Now a monkey wrench that could be thrown into that analysis of course is long term extension of human life. That could go both positively and negatively. As well as creation of entirely new technological bases: nanotech, robotics, genetics. These could theoretically produce an entirely new plateau of wealth solving the current fiscal threats. However, not clear that the same issues wouldn't rise back to the surface--needing to find a "integral" balance between wealth creation and equitable distribution without putting too much negative pressure on economies nor leave humans at the mercy of global capital flows/economic elites.

Nobody has figured out the right balance yet in my mind.

At 12:06 PM, Blogger MD said...

The primary limitation of classical liberalism, in my mind, is that it arose during the modern world. That is prior to the realization of the inter-subjectivity of existence.


This strikes me as a fundamentally strange proposition for a cause and effect. That, and veering towards a fundamentally patronizing attitude against pre-modern people.

I read this, as well as your post about what you find postively about classical liberalism, and I have to say, you don't seem to be talking about classical liberalism. But rather something else that I don't have a name for.

Go basic, buddy. From Wikipedia:

[A]t the heart of classical liberalism", wrote Nancy L. Rosenblum and Robert C. Post, is a prescription: "Nurture voluntary associations. Limit the size, and more importantly, the scope of government. So long as the state provides a basic rule of law that steers people away from destructive or parasitic ways of life and in the direction of productive ways of life, society runs itself. If you want people to flourish, let them run their own lives.

Nurture voluntary associations ... limit the scope of government ... society runs itself ....

Unless you talk about these things, you aren't ttalking about classical liberalism.

Did you ever have a chance to read Murray's In Our Hands book? I know you criticized him a bit back, but I forget if you read that book or not.

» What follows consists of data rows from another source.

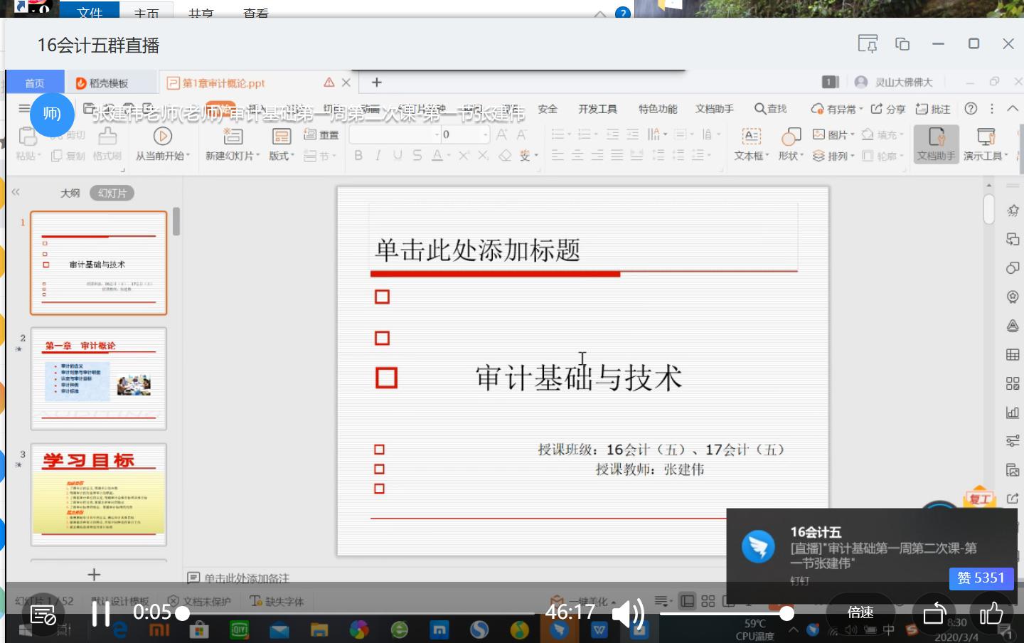1024x643 pixels.
Task: Open the 查找 find tool
Action: click(770, 108)
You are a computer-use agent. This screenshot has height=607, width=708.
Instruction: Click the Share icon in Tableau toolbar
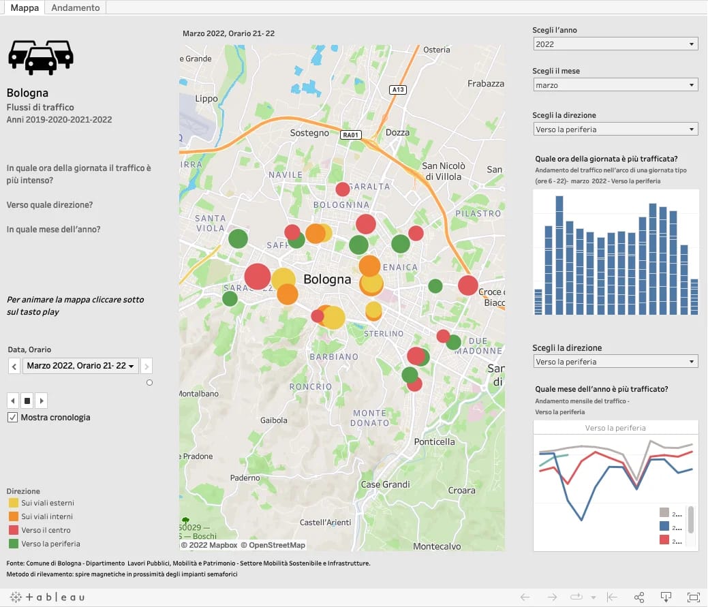click(639, 597)
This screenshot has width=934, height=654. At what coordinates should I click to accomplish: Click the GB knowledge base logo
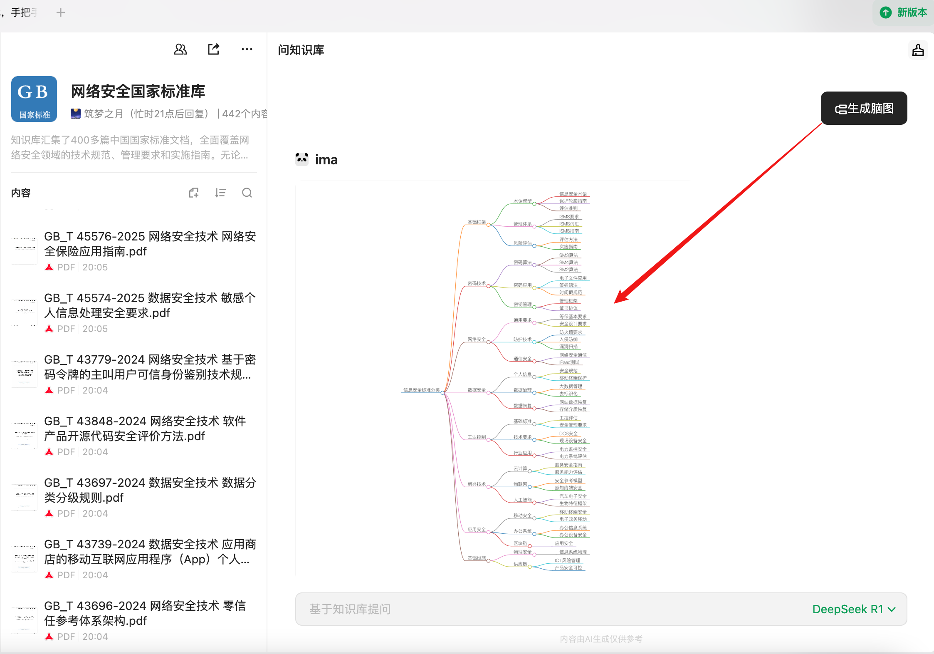click(34, 99)
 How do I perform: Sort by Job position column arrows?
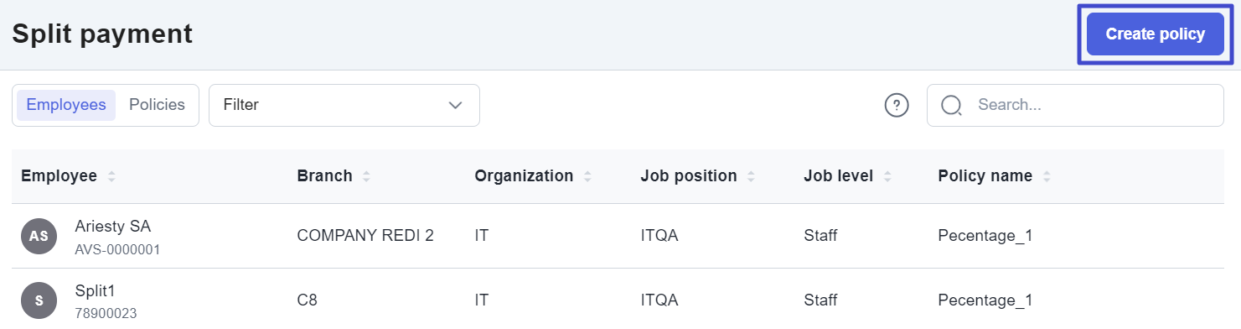(x=751, y=177)
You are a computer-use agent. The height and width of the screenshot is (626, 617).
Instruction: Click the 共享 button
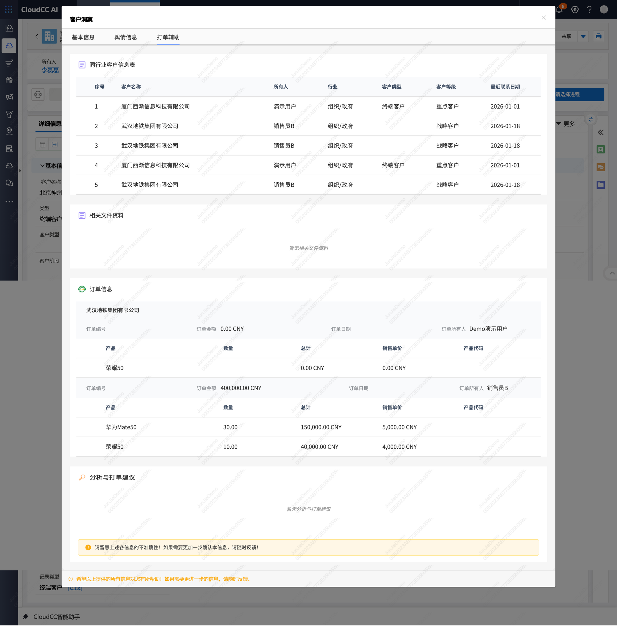(x=566, y=36)
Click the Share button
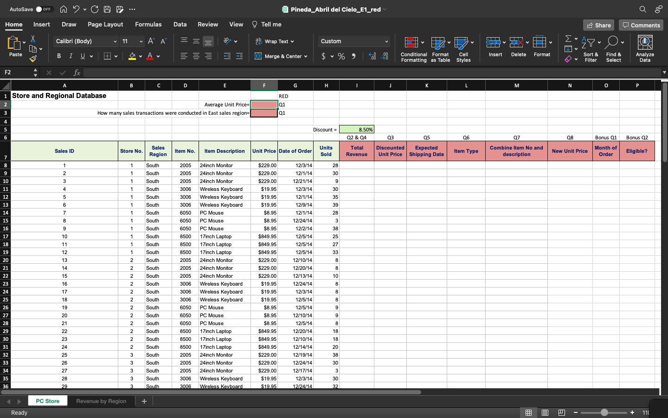 (598, 25)

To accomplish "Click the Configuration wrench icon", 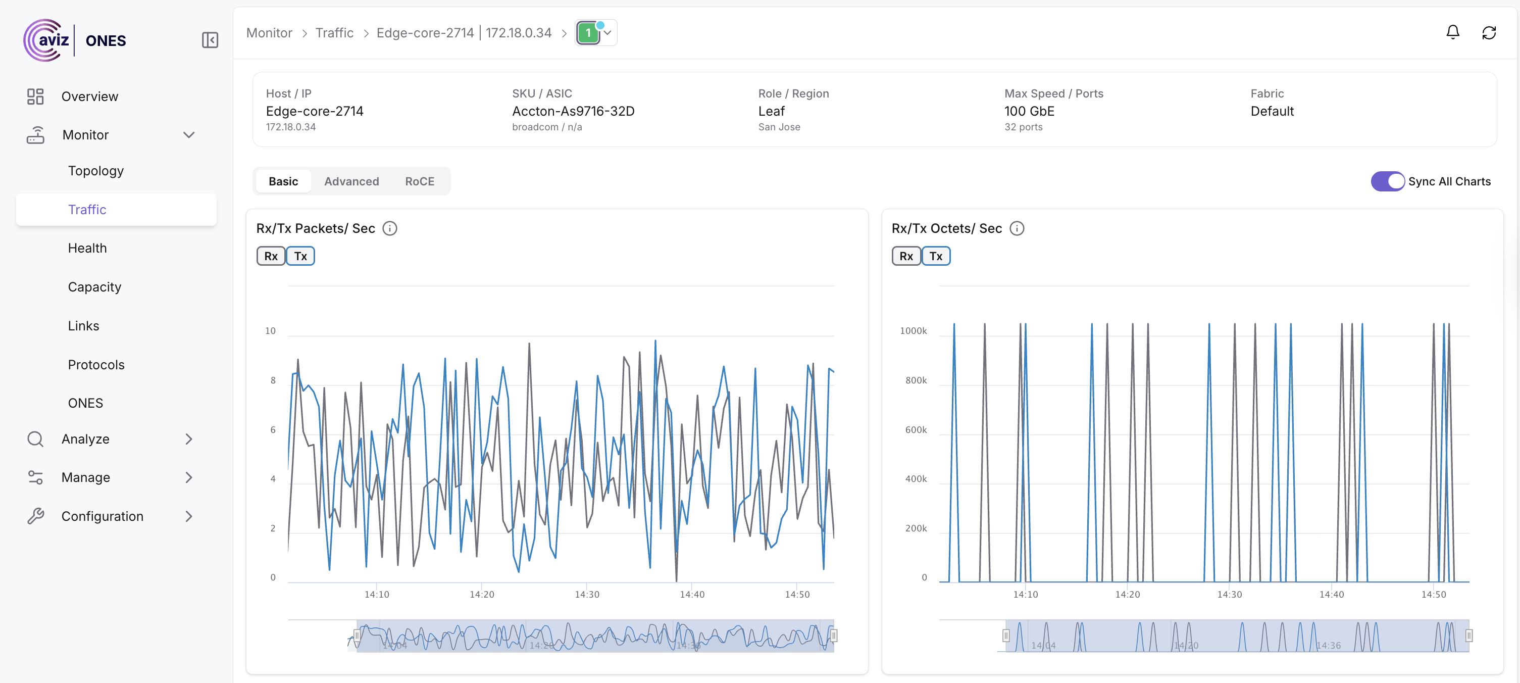I will (x=35, y=516).
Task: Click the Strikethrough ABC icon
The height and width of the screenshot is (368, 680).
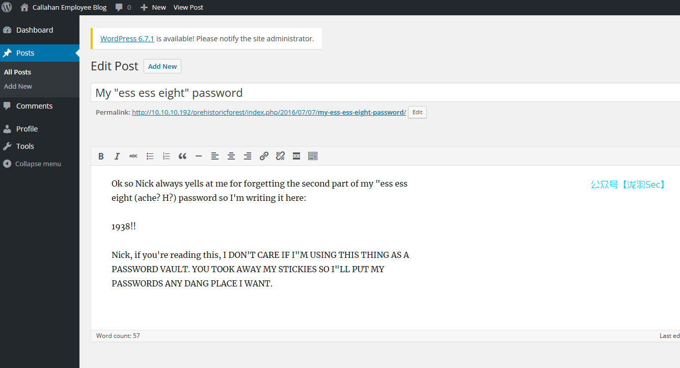Action: tap(133, 156)
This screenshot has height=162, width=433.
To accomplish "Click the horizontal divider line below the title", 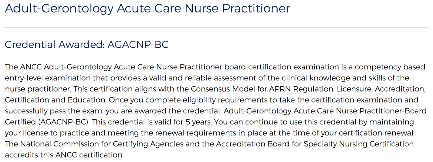I will 217,27.
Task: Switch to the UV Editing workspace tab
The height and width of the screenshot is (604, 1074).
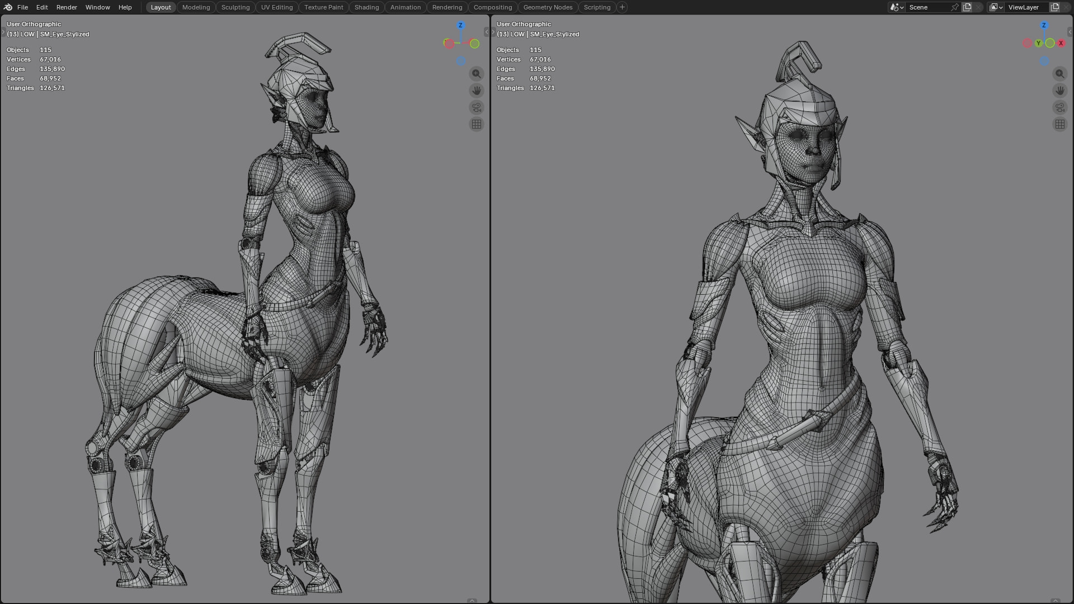Action: [277, 7]
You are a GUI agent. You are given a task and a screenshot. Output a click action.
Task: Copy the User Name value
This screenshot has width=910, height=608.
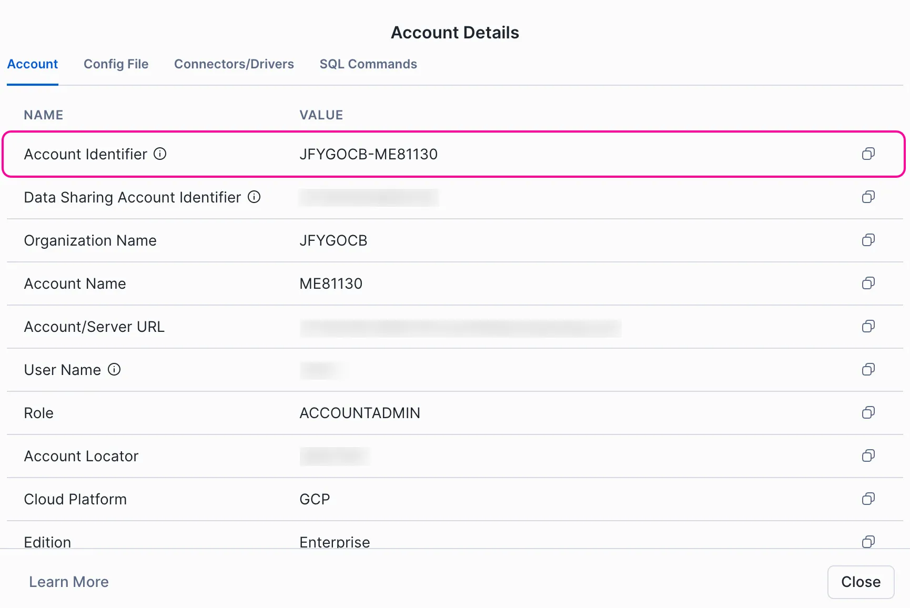tap(868, 369)

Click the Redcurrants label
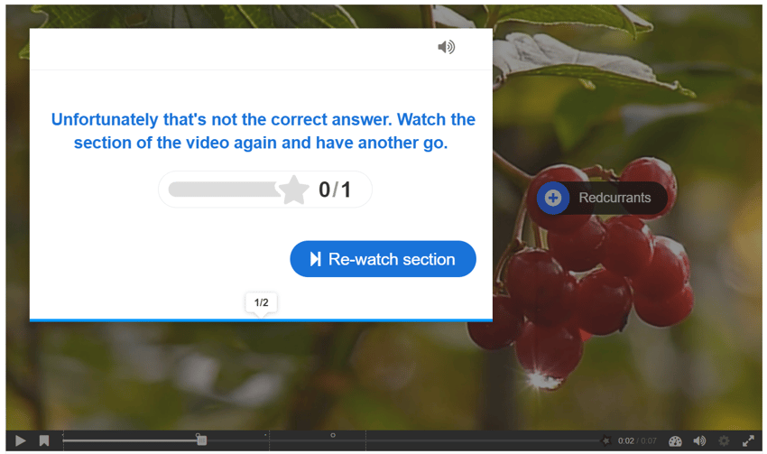615,198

At 12:39 PM, Blogger MD said...

One more comment:

That is why I do not make, what I consider, unhelpful stark dualisms between say classical liberalism/modern conservatism (good) and leftism (bad). Because I see intrisinc flaws in the classical liberal tradition which generally "leftist" tracks can help ferret out and name. I don't however accept that any of them do anything other than that--critique the destructive sides of liberal modernity.

You are stretching the term "critique" if by using that to characterize what the left has done. The size of government on all levels is substantially larger today than it was 100 years ago. Doing so, to centralize government, to take on roles previously performed by civic/religious associations, or even those that never existed before, is precisely the strategy of the left (the real term for the left is the "progressives").

The point is that the left (i.e., the progressives) clearly won the debates in so far as government was involved.

What has that reaped?

Government attempts to alleviate poverty haven't worked. Government attempts to provide public education have proven unsustainable. Government attempts to manage the country's agriculture haven't worked. Government attempts to manage retirement funds have not worked.

These left/progressive "critiques" (to use that battered word, which I'm only doing because you do) have failed. Only their lobbies in D.C. keep them afloat. All of these are a of a piece of undiluted socialism -- that being a demonstrable error. The impossibility of "central planning".

That is because the only things government ought be involved in, or attempt to plan, manage, and run are those "public goods" that individuals and voluntary associations cannot do themselves, as well as which benefit all citizens equally (they equally participate in their benefits) ... Such as national defense, roads/highway maitenence, collection of taxes, law enforcement.

These public goods would be strengthened by a smaller government (in terms of bureaucracy) with more limited, and focused, purposes.

It is for these reasons and more that I find that your appraisals of classical liberalism suffer badly.